Prof. Kosaki hopes that genome-based healthcare, or "genomic medicine," will become a new and valuable form of medical practice that can benefit society.
"In the past, there was a sense of resignation among both patients and medical professionals, with the belief that since genetic disorders were incurable, there was no point in finding the cause. Yet recently, over 5 percent of roughly 3,000 diseases—though it still falls short of 10 percent—have seen the development of treatments worldwide. I think it would be a mistake to tell a patient they have an incurable disease without first investigating if they fall into this 5–10% range. We’re entering an era where genomic analysis can potentially uncover the cause and lead to treatment options, so as healthcare providers, we need to change our mindset. Patients shouldn’t lose hope, even if the cause of their condition isn't immediately clear. The IRUD network and the network for critically ill newborns have expanded nationwide, so if you suspect that a condition may be a genetic disorder, I encourage you to participate in these projects."
Prof. Kosaki says that nothing he has learned has been wasted, and he enjoys the connections he makes through his research, constantly expanding dynamic new networks as he confronts as-yet-unknown diseases.

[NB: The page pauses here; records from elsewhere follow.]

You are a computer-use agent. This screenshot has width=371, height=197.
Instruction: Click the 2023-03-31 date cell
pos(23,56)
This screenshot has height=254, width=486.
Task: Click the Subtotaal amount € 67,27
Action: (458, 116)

"You don't have to do everything on your own. Take time to build a network of people who can support you—it can make all the difference when facing a challenge."
Kenjiro Kosaki
After graduating from the Keio University School of Medicine in 1989, Prof. Kosaki joined the school’s Department of Pediatrics. In 1993, he became a clinical genetics fellow at the University of California, San Diego, and after serving as a visiting researcher at Baylor College of Medicine in 1997, he returned to Keio University School of Medicine in 1998 as an instructor in the Department of Pediatrics. In 1999, he was appointed as an assistant professor through the Pharmacia and Upjohn Fund for Growth and Development Research. He remained at the Department of Pediatrics, first as an assistant professor in 2001, then as an assistant professor in 2003. Starting in 2007, he served as an associate professor in the Department of Pediatrics taking on his current position as Director of the Center for Medical Genetics in 2011. From 2019 to 2023, he served as the President of the Japan Society of Human Genetics and led Human Genetics Asia 2023 as Congress President.
He has also been the President of the Japanese Teratology Society since 2019.
*All affiliations and titles are those at the time of publishing.